■ STUDY TEXT ■
== == ==

Tuesday, May 01, 2007

A Taxpayer's Lessons in Getting Basic DC Services and a Welfare Benefit Too

Tired of paying a dollar figure in DC taxes that is a high multiple of the services I receive in return, I have dedicated myself to finding out how to make this socialist welfare state pay me back a little. I would prefer to reduce all taxes and services, but that is impossible. So the only thing I can do to make myself less resentful of my neighbors who somehow have me paying to support their "learning disabled" but otherwise completely normal children in a $75,000 per year school is to see if there is anything at all beyond trash collection that I can get from this government. The DC web site, I have discovered, is very helpful in this pursuit.

It has a feature that is called "Request a Service." My first service request was to get sidewalks on my street. How a street in DC has no sidewalks, even as the city politicians bemoan the state of pedestrian safety, is beyond me. My second service request was for trees to be planted in front of my house. You can actually do this, and it seems that if you don't request them, they won't plant them. They will remove them, as they did the tree in front of my house two years ago, but to get a new one you have to request a service. I am catching on. DC tree planting is so poor that the Casey Trees Endowment Fund has had to step in.

== == ==

■ THINGS TO DO ■
1: Answer these questions using the DC services post above:
(a) What was the writer's first service request?
(b) What group has stepped in because DC tree planting is so poor?
(c) How much per year does the school cost for the neighbors' children?
2: Carry on the DC services post above, picking up right after its final sentence.

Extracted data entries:
== == ==

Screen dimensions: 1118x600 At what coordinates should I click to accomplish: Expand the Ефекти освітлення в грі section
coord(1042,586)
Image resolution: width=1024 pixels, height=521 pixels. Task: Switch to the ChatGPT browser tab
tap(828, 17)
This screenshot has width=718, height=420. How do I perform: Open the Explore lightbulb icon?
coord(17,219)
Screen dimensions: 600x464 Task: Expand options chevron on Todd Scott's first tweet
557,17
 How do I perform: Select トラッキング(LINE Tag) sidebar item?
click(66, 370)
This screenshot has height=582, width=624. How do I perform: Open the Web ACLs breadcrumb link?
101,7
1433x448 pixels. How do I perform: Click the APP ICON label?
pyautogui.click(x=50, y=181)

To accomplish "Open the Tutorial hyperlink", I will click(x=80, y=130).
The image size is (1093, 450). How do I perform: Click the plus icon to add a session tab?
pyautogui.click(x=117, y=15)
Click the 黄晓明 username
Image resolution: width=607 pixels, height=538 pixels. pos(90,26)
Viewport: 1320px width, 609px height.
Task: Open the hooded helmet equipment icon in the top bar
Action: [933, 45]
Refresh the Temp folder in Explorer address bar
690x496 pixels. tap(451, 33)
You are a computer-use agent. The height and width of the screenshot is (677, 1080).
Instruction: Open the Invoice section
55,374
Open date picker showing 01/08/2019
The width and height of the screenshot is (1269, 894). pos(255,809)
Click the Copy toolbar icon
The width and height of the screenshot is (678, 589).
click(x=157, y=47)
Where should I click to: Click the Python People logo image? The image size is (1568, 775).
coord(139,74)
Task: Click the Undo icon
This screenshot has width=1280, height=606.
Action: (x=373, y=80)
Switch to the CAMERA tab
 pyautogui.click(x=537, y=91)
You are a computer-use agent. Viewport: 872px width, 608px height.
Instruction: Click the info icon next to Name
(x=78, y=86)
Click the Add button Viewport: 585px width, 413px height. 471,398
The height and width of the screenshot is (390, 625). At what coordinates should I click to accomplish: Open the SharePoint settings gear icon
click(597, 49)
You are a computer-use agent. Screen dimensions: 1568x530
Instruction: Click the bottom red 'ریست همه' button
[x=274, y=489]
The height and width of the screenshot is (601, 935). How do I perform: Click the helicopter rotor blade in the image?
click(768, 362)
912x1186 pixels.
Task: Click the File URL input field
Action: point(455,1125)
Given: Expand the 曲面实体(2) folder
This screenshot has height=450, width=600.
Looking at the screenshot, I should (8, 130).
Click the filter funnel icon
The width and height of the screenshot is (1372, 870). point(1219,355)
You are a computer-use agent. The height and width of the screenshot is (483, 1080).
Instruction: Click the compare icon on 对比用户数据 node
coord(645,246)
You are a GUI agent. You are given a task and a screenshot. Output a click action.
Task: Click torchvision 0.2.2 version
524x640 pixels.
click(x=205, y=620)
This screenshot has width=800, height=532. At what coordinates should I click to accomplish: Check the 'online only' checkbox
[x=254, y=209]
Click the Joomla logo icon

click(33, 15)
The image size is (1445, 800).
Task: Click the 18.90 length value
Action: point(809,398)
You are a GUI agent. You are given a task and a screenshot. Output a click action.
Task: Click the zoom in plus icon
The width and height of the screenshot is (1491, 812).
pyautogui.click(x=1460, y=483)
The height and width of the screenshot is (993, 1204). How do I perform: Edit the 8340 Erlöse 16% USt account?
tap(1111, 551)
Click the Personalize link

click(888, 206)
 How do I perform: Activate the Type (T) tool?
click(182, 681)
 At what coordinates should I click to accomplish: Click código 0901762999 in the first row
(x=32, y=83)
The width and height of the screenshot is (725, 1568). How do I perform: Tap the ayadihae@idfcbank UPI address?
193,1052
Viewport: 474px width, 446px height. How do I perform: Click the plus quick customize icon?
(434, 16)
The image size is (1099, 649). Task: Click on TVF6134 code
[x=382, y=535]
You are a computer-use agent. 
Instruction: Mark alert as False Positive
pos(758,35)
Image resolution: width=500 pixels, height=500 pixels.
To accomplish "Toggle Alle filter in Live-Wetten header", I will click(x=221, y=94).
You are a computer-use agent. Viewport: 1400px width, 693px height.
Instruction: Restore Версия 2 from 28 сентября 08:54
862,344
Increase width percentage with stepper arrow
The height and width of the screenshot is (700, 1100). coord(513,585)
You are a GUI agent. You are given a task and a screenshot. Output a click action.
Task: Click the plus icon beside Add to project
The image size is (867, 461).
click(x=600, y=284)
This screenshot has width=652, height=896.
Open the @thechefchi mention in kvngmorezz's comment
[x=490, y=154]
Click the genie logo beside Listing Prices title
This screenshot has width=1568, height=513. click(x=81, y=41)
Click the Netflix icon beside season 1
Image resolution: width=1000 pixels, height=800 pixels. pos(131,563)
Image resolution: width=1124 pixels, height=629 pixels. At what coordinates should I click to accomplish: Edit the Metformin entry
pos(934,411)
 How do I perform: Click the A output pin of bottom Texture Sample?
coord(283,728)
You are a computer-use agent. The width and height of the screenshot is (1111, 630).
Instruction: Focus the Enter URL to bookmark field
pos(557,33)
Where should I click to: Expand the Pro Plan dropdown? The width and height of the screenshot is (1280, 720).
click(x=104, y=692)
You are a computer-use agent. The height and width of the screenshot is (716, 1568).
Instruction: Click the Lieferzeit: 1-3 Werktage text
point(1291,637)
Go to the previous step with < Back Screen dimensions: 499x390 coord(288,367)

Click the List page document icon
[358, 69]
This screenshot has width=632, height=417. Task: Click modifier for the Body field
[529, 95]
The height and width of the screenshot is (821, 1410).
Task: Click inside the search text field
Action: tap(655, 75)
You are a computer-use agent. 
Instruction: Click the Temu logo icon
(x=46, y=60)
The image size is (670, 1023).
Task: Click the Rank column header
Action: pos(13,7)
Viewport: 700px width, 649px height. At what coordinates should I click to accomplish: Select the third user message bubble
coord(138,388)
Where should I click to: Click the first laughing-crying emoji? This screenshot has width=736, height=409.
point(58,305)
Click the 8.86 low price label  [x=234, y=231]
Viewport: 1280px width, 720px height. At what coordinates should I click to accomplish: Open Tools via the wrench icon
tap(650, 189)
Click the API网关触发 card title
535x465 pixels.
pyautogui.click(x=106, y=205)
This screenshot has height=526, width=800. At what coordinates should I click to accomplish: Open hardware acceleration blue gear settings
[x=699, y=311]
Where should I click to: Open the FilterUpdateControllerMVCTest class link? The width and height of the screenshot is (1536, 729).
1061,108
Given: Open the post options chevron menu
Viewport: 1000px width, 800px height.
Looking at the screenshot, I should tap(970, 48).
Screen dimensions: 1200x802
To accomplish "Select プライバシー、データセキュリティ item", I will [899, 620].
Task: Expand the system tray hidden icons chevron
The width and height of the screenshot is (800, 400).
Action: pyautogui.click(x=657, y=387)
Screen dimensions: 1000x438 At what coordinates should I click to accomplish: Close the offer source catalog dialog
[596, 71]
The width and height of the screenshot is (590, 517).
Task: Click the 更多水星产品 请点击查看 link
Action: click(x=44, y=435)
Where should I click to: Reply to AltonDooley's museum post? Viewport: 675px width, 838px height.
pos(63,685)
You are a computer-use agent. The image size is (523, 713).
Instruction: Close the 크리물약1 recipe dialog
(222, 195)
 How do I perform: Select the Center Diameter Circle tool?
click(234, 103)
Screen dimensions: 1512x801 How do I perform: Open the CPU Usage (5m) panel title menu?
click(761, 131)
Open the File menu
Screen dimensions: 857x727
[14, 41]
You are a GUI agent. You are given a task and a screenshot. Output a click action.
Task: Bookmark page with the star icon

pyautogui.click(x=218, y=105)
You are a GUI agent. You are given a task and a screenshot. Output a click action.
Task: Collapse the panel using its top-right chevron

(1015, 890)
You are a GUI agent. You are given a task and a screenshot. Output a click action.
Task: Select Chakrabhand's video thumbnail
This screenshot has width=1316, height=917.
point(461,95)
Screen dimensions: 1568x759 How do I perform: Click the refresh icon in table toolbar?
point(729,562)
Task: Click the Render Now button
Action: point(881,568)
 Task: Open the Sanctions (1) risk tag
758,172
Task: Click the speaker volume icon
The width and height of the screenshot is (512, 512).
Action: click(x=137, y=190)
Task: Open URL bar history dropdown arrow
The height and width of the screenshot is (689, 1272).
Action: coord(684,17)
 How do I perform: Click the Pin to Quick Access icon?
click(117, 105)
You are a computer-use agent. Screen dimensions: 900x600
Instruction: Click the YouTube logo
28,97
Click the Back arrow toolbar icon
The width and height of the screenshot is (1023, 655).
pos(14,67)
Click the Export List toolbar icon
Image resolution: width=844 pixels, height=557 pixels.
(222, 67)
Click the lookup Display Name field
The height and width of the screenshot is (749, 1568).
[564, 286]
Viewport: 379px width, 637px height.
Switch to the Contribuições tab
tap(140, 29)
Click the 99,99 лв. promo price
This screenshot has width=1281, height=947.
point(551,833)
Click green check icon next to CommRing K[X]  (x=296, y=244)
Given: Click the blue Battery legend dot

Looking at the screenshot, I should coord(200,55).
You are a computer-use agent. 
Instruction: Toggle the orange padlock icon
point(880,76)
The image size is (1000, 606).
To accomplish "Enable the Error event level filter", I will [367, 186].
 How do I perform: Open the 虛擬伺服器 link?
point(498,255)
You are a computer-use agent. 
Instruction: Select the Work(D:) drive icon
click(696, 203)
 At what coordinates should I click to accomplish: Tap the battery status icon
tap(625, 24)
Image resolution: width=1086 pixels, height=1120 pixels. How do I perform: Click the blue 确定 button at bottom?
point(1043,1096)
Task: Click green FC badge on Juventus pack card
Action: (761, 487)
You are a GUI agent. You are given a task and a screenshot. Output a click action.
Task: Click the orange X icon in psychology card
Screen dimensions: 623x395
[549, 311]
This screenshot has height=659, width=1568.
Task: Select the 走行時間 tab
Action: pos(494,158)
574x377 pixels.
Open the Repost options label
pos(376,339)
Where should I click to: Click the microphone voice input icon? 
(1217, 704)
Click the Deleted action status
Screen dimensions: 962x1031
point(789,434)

== == ==

■ RESPONSES BY TASK ■
1:
(a) Sidewalks on the writer's street.
(b) The Casey Trees Endowment Fund.
(c) $75,000 per year.

2:
Trees and sidewalks are basic government functions and not welfare benefits. But how can a person who pays excessive taxes get a welfare benefit? I found the answer! Prominently featured on the DC web site is the DC Rx Prescription Drug Discount Card, which gives residents, regardless of income, a discount of up to 20% on prescription drugs. I have my own company and pay for my own health insurance but I don't have drug coverage, so I qualify. My card is in the mail, assuming that someone in DC government remembers to send it. The site does not say who pays for this benefit, but I assume it is DC taxpayers and that David Catania, the biggest disappointment on the Council, sponsored this law. My favorite feature of this welfare program is that it also pays for your pet's medications.